>> begin Task material
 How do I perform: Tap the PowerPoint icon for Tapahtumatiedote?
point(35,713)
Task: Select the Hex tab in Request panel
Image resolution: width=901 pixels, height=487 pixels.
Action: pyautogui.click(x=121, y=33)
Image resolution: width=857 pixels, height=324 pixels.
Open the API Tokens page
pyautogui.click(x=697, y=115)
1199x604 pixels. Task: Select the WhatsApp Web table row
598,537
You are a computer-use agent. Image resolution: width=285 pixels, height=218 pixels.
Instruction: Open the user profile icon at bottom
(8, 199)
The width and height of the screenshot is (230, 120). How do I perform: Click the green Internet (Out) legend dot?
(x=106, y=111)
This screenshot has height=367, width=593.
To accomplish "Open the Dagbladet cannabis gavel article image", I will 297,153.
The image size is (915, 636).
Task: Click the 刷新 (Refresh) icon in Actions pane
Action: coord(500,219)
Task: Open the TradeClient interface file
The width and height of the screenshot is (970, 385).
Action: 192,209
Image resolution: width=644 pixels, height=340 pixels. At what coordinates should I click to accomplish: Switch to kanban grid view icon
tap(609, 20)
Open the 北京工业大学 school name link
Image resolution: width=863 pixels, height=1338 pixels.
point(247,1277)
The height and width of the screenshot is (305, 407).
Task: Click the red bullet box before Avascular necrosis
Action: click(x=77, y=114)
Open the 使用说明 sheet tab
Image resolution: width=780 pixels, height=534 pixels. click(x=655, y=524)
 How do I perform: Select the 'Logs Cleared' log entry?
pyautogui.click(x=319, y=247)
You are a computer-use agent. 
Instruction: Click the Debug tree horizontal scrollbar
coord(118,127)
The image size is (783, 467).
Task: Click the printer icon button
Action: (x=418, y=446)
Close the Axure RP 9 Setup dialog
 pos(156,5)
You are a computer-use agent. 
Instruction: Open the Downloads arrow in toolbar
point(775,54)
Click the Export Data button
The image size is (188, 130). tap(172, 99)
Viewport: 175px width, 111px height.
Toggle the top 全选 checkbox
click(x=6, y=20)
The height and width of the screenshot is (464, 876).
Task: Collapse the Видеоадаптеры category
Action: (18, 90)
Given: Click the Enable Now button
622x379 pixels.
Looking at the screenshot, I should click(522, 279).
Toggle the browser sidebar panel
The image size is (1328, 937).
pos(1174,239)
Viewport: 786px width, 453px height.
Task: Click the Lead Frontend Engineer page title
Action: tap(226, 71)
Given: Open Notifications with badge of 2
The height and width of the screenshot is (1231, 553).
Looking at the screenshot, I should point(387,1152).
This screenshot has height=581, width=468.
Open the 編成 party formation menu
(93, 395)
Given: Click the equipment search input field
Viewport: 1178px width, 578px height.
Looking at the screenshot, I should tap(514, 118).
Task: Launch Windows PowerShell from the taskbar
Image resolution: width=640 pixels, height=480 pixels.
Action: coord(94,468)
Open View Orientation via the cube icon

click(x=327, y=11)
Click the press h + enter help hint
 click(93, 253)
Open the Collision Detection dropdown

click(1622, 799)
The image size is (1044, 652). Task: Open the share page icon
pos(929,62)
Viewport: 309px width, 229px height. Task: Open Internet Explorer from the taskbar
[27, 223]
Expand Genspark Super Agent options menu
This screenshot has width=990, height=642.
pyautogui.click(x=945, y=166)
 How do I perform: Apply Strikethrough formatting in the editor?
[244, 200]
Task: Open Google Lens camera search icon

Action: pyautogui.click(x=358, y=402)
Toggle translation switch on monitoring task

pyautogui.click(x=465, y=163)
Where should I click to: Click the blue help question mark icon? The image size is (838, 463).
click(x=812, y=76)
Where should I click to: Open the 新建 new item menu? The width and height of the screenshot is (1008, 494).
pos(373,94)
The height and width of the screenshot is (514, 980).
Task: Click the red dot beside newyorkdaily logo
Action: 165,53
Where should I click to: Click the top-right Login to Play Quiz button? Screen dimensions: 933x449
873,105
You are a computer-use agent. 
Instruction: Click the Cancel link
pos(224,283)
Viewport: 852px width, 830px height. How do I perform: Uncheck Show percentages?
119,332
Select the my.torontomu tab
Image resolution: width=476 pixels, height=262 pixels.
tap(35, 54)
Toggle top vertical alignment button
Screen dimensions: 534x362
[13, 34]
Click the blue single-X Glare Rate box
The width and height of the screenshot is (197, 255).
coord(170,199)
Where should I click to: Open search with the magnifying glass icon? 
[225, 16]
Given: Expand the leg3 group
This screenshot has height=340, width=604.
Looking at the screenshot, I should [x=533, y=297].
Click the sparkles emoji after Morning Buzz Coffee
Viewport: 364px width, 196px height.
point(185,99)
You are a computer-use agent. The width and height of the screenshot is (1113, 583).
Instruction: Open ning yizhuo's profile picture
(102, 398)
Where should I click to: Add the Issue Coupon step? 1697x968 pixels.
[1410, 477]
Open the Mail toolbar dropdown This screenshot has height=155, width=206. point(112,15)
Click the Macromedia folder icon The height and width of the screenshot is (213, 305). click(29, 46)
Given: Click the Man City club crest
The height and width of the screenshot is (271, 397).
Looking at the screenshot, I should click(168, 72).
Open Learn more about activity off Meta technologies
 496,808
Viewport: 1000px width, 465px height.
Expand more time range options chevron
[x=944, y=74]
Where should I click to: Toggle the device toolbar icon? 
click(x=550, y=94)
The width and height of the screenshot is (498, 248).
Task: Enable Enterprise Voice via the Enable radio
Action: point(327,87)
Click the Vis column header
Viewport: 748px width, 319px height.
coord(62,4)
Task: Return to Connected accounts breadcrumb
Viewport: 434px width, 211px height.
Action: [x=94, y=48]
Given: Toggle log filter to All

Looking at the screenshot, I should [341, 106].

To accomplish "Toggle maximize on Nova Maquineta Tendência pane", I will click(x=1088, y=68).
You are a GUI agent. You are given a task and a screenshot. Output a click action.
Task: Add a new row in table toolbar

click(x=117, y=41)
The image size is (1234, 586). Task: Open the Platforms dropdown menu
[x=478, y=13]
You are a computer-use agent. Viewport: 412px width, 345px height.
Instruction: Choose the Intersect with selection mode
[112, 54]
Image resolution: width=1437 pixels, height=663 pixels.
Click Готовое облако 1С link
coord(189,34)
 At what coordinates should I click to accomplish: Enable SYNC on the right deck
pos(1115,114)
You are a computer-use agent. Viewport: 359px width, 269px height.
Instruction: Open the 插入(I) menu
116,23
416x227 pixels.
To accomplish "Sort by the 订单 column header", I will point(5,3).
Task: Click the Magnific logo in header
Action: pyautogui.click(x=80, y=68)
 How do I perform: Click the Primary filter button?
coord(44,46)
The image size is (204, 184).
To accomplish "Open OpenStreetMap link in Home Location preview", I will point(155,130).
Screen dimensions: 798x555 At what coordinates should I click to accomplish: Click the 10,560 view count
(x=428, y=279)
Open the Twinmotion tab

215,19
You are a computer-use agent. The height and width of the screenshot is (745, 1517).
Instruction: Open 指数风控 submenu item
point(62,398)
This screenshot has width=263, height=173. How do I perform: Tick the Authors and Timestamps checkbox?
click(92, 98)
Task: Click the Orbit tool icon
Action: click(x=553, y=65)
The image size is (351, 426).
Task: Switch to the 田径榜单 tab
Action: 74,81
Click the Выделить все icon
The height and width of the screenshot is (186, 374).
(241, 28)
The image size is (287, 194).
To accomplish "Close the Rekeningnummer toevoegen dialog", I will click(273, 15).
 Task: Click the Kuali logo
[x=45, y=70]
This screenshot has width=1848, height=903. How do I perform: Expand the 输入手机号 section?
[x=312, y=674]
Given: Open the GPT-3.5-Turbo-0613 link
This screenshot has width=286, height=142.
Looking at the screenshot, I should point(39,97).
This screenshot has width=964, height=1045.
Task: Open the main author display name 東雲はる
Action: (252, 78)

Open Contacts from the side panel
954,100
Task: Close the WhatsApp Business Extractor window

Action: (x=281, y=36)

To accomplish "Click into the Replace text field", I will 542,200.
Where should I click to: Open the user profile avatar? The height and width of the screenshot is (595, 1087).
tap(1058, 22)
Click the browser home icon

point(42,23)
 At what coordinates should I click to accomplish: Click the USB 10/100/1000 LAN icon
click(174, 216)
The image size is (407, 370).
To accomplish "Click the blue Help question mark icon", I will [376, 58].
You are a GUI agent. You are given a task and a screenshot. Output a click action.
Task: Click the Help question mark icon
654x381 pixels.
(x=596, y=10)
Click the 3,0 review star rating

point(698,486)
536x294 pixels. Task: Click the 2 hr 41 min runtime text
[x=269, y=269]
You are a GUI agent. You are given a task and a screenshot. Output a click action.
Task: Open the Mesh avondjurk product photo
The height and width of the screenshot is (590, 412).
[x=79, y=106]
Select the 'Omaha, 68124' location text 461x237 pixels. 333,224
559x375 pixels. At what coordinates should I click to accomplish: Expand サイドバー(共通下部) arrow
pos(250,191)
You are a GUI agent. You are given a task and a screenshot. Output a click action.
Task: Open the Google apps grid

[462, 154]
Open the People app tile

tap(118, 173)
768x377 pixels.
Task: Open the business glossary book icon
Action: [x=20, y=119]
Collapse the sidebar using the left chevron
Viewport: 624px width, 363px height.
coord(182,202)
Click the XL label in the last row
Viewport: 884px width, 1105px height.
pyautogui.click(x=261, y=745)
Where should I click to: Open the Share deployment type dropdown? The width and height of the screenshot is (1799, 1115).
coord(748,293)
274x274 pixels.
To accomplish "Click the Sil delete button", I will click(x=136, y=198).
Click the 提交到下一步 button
>> end Task material
- What you should do:
Can you rewrite the lines of the listing above, from the line with "Click the Export Data button" up to and including the line with "pos(929,62)", as a JSON list of strings, one string per line, leaving out blank lines?

- Output for this exercise:
[
  "Click the Export Data button",
  "The image size is (188, 130). tap(172, 99)",
  "Viewport: 175px width, 111px height.",
  "Toggle the top 全选 checkbox",
  "click(x=6, y=20)",
  "The height and width of the screenshot is (464, 876).",
  "Task: Collapse the Видеоадаптеры category",
  "Action: (18, 90)",
  "Given: Click the Enable Now button",
  "622x379 pixels.",
  "Looking at the screenshot, I should click(522, 279).",
  "Toggle the browser sidebar panel",
  "The image size is (1328, 937).",
  "pos(1174,239)",
  "Viewport: 786px width, 453px height.",
  "Task: Click the Lead Frontend Engineer page title",
  "Action: tap(226, 71)",
  "Given: Open Notifications with badge of 2",
  "The height and width of the screenshot is (1231, 553).",
  "Looking at the screenshot, I should point(387,1152).",
  "This screenshot has height=581, width=468.",
  "Open the 編成 party formation menu",
  "(93, 395)",
  "Given: Click the equipment search input field",
  "Viewport: 1178px width, 578px height.",
  "Looking at the screenshot, I should tap(514, 118).",
  "Task: Launch Windows PowerShell from the taskbar",
  "Image resolution: width=640 pixels, height=480 pixels.",
  "Action: coord(94,468)",
  "Open View Orientation via the cube icon",
  "click(x=327, y=11)",
  "Click the press h + enter help hint",
  " click(93, 253)",
  "Open the Collision Detection dropdown",
  "click(1622, 799)",
  "The image size is (1044, 652). Task: Open the share page icon",
  "pos(929,62)"
]